Asthme et allergies : le traitement d’abord !
Asthme et allergies : le traitement d’abord !
Un patient sur deux n’observe pas son traitement et ne soigne que les symptômes d’urgence. Erreur : les traitements de fond et de crise vont de pair !
Le traitement de fond délaissé
Au bout de six mois, toutes maladies chroniques confondues (allergies, diabète, hypertension…), la moitié des patients ont cessé de prendre scrupuleusement leurs médicaments et de suivre les recommandations d’hygiène de vie associées. Trop souvent, ils se contentent des médicaments à prendre en urgence - lorsque l’allergie s’aggrave, lorsque l’asthme décompense -, et ils négligent le "traitement de fond".
Sont regroupés sous ce terme tous les médicaments qu’il convient de prendre régulièrement pour que l’organisme soit moins réactif aux facteurs déclenchants des crises.
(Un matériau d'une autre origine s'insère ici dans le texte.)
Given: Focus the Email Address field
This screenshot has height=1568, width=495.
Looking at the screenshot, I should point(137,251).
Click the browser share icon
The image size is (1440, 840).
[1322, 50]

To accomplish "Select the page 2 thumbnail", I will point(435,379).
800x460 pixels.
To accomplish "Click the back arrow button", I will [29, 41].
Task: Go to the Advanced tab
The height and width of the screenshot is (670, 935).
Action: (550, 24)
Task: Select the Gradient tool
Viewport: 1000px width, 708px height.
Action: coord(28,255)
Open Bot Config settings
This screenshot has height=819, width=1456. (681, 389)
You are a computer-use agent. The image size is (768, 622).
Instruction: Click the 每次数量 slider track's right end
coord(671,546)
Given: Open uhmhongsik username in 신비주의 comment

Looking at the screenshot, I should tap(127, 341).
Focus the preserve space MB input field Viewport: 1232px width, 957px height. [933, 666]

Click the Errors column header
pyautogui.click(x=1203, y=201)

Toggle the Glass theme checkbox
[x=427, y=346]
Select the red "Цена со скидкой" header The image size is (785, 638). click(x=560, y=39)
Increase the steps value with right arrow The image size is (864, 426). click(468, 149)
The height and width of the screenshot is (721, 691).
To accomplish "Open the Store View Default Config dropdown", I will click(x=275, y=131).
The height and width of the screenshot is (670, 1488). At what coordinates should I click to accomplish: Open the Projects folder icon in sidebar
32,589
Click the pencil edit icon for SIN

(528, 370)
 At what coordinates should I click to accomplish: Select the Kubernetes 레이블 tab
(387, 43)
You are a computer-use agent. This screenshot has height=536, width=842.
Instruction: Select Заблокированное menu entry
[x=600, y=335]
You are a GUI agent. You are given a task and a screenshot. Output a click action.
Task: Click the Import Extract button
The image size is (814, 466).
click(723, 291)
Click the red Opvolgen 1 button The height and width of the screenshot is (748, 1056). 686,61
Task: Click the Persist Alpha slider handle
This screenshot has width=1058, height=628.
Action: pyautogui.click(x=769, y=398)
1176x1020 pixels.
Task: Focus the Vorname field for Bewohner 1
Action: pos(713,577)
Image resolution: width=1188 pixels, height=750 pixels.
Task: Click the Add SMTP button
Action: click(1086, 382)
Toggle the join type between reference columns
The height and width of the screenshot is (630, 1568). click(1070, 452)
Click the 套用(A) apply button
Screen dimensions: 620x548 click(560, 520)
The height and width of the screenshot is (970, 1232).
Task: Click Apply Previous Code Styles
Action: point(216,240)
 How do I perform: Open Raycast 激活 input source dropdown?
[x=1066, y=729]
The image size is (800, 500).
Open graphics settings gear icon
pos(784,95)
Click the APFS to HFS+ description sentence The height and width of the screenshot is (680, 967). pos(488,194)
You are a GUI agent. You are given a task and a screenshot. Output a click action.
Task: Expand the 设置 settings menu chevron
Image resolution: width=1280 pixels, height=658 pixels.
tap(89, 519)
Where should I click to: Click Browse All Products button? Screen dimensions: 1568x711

En l’occurrence, pour l’asthme, les antileucotriènes et les corticoïdes inhalés ; pour les allergies, la désensibilisation (processus consistant à rendre l’organisme tolérant vis-à-vis des allergies).
La lassitude, voilà l’ennemi !
"Observer" son traitement, c’est le suivre à la lettre. "Si l’information est fondamentale, elle n’est pas suffisante ! Et l’on rencontre, y compris dans les catégories sociales les plus favorisées, des comportements de santé aberrants…", remarque le Dr François Saint-Martin, allergologue et formateur en éducation thérapeutique (projet Convergence). Pourquoi ?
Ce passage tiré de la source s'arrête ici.